For more from the Milton Canadian Champion, click here.

2013 Budget Call Report – Possible 5.1% Increase

Milton 5.1% tax hike predicted From Milton Canadian Champion, Kim Arnott

Milton property taxes could jump by as much as five per cent next year, as the Town grapples with issues that could put “unprecedented pressure” on both its capital and operating budgets.

Along with inflationary pressures of more than three per cent, a staff report suggests the 2013 operating budget could be impacted by a delay in moving new homes onto the assessment rolls.

Uncertainty around the capital budget is based on possible changes to slot revenues and a delay in receiving development charge money from the Region due to appeals to the Ontario Municipal Board (OMB).

“In order to provide services at 2012 levels, staff are projecting a tax rate increase of 5.1 per cent in 2013,” said the report presented to councillors Monday.

Councillors directed staff to begin developing the budget, and outline options for tax increase scenarios ranging between one and five percent.  In response to the report, Mayor Gord Krantz said he’s speculating the tax increase will come in at five percent, but added, “I hope I’m proven wrong.”

Although inflation based on the consumer price index is forecast for about 2 per cent next year, a municipal price index, which weighs the costs of salaries, benefits, construction costs and items like asphalt, is predicted at 3.37 per cent.

Beyond that, staff are concerned that a province-wide assessment update taking place this year will delay the addition of newly-built homes to the assessment rolls.

While only temporary, that delay requires the Town to rely on its reserve funds to cover the cost of expanding services into new areas of the community until it begins receiving taxes from those properties.

“We are looking at some challenging times,” said Councillor Colin Best.  More significant is the uncertainty around the future of gaming at Mohawk Racetrack, following this spring’s announcement that the Ontario Lottery and Gaming Corporation is planning changes to gambling centres across the province.

Since 1998, slot revenue has been used to help fund capital projects, with the current nine-year capital forecast relying on nearly $50 million in slot revenue for funding.

The Milton Community Fund, which aids local non-profit initiatives, is funded solely from slot revenues.

Just recently, the Town of Milton received more than $1.4 million from the OLG for hosting the Slots at Mohawk Racetrack/ The revenue was the Town’s first-quarter revenue payment.

“The uncertainty regarding the future of the slot revenues creates financial risk for both of these programs and alternative revenue sources may need to be explored including increasing taxes,” said the staff report.

Finally, projects within the capital budget that are to be funded through development charges could be delayed as a result of appeals to the OMB.

Staff will be working with limited public feedback as they develop the budget.
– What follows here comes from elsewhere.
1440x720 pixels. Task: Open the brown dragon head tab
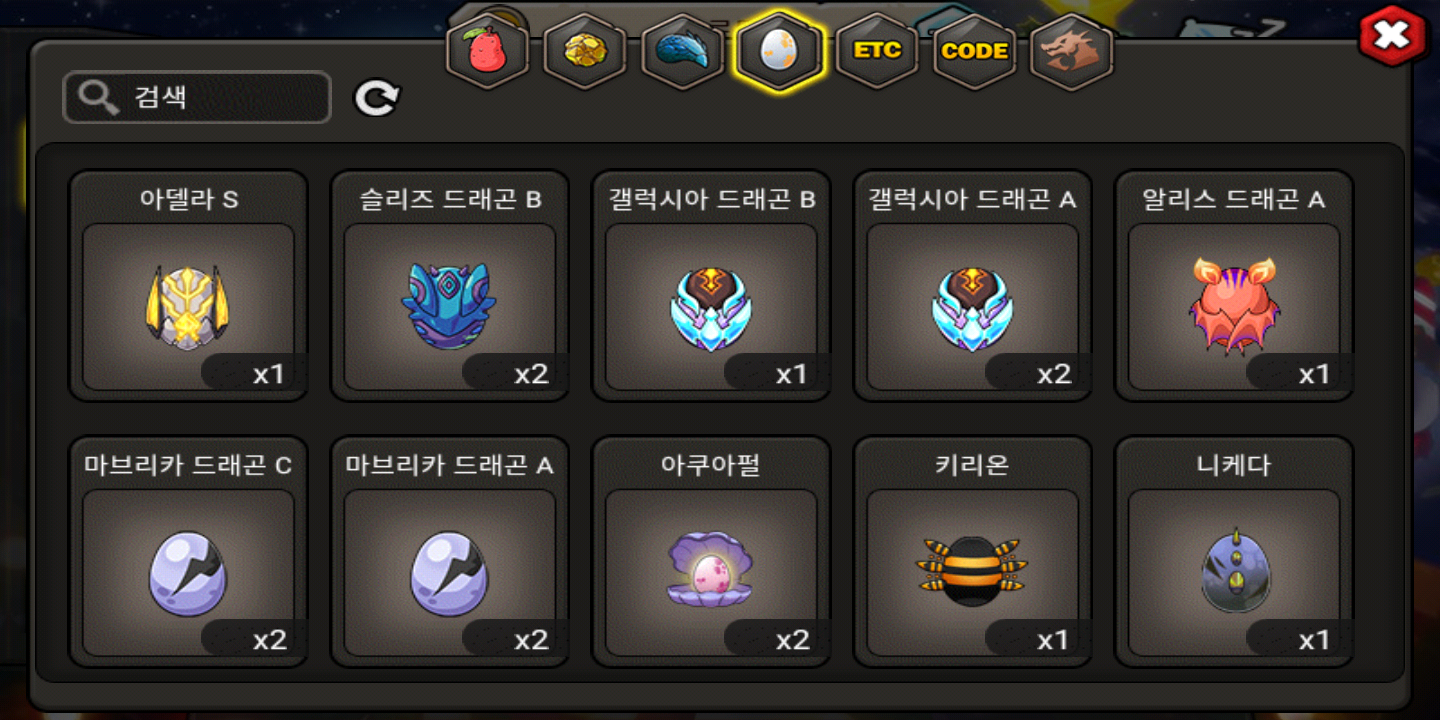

Only 87 residents completed the online budget survey on the Town’s website, a decline from about 200 respondents last year.

Councillor Mike Cluett described the decline as “a disappointment,” adding, “We need to hear from taxpayers even more now than ever, due to all the pressures we are under.”

Most people who did respond to the survey said they are generally satisfied with current levels of Town service. Park maintenance was the only area where the majority people thought services should be increased.

Almost three-quarters of respondents (72 per cent) said they would support a property tax increase to maintain existing services, with the majority saying the rate of inflation would be an appropriate increase.

Councillors are expected to get their first look at the 2013 budget by November 26, with a decision by town council scheduled for December 17.